[Items from a dataset]
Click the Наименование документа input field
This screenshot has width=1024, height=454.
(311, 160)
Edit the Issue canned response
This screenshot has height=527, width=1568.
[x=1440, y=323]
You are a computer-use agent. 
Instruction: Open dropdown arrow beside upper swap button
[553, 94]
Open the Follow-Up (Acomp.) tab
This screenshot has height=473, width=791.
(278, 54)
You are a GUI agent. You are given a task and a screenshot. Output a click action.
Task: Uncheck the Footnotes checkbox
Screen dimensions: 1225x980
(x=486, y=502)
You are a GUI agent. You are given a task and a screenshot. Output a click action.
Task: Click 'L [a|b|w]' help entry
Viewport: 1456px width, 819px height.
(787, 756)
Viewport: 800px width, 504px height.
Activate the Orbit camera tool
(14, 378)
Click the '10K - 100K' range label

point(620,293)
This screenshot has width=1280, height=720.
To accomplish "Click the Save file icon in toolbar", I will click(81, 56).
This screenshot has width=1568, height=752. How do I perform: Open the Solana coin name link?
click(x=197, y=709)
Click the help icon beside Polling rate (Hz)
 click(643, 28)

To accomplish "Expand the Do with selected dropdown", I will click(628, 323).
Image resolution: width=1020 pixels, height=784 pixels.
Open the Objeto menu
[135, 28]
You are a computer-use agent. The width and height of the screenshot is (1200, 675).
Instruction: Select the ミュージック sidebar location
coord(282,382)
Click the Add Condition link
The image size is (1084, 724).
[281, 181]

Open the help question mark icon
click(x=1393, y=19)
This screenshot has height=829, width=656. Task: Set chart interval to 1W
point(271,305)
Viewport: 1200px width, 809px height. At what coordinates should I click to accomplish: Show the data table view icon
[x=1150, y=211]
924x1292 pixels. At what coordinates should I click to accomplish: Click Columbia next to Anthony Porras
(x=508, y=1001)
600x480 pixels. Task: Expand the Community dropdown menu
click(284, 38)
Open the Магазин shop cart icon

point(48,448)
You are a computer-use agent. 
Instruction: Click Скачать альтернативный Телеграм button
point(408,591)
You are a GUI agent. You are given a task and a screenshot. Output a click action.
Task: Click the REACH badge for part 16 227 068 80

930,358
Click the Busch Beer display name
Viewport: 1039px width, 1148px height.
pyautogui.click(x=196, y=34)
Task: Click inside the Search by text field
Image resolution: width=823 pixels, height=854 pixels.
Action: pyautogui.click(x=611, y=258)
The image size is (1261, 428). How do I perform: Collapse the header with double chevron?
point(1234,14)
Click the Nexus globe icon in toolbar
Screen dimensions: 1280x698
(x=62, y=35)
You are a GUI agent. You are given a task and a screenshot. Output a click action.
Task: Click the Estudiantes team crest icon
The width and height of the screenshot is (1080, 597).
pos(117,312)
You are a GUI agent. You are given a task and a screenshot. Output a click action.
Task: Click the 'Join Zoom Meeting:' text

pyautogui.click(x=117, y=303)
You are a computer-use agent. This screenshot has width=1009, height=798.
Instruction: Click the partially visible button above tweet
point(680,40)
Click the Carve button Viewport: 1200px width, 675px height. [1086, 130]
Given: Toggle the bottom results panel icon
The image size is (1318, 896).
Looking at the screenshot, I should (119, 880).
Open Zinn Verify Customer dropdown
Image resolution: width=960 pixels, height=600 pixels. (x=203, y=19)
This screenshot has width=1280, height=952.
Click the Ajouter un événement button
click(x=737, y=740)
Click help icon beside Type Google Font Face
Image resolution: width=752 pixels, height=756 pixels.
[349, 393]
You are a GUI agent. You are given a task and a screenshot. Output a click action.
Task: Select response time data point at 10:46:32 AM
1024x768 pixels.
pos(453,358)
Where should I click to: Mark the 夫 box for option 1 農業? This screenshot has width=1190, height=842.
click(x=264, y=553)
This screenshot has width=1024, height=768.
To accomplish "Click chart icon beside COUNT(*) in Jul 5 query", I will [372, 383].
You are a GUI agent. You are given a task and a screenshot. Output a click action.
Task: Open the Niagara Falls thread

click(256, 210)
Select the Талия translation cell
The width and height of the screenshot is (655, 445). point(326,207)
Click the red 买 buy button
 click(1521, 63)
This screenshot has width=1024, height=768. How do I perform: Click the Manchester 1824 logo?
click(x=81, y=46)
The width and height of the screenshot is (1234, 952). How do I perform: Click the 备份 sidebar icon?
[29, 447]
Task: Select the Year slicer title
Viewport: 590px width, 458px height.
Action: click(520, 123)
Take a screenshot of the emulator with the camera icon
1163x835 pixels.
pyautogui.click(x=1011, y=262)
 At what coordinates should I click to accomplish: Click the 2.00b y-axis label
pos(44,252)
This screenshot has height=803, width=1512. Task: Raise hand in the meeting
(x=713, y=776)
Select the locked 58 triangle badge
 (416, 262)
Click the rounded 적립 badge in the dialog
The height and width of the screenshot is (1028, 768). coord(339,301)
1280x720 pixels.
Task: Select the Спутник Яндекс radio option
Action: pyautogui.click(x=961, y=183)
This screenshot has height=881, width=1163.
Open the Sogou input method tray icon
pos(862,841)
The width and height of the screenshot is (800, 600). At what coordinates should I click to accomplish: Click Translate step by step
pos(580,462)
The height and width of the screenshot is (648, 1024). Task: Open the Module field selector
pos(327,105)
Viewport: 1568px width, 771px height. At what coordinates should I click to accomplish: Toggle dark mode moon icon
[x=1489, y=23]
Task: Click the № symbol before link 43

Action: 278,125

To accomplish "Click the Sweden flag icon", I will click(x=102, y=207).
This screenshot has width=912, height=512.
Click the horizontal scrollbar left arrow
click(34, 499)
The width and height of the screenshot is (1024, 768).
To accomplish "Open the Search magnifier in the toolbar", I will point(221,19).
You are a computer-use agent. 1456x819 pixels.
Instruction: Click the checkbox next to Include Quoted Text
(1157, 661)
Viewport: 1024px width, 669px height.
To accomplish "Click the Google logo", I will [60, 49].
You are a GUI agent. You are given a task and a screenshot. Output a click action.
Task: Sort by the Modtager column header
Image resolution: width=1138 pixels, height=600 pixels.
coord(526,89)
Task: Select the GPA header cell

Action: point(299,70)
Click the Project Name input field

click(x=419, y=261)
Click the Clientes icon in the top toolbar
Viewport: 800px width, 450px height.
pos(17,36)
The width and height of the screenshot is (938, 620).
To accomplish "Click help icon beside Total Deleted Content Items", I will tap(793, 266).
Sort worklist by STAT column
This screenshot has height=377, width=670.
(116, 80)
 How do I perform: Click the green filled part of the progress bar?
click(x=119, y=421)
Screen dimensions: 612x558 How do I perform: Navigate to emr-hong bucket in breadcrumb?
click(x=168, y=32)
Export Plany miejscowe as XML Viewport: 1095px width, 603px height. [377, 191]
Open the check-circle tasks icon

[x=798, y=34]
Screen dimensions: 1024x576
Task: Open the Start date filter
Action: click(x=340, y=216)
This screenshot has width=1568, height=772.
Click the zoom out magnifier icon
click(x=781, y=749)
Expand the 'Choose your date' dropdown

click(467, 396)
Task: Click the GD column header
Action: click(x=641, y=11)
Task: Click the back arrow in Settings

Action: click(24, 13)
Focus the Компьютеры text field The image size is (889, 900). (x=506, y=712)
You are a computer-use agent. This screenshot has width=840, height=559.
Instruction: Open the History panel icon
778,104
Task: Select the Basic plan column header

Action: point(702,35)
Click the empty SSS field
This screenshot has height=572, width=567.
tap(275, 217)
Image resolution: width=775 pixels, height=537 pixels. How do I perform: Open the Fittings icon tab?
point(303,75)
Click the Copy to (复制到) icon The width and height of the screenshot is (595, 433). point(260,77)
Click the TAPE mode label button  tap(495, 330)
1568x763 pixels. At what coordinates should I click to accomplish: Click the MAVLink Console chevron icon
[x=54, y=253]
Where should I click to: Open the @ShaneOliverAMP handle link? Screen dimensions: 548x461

ACTIVITY: In the entries above, find each line with the word "computer" and return it.

TASK OUTPUT:
You are a computer-use agent. 
You are a computer-use agent. The width and height of the screenshot is (1200, 675).
You are a computer-use agent. 
You are a computer-use agent. This screenshot has width=1009, height=798.
You are a computer-use agent. 1456x819 pixels.
You are a computer-use agent. This screenshot has width=840, height=559.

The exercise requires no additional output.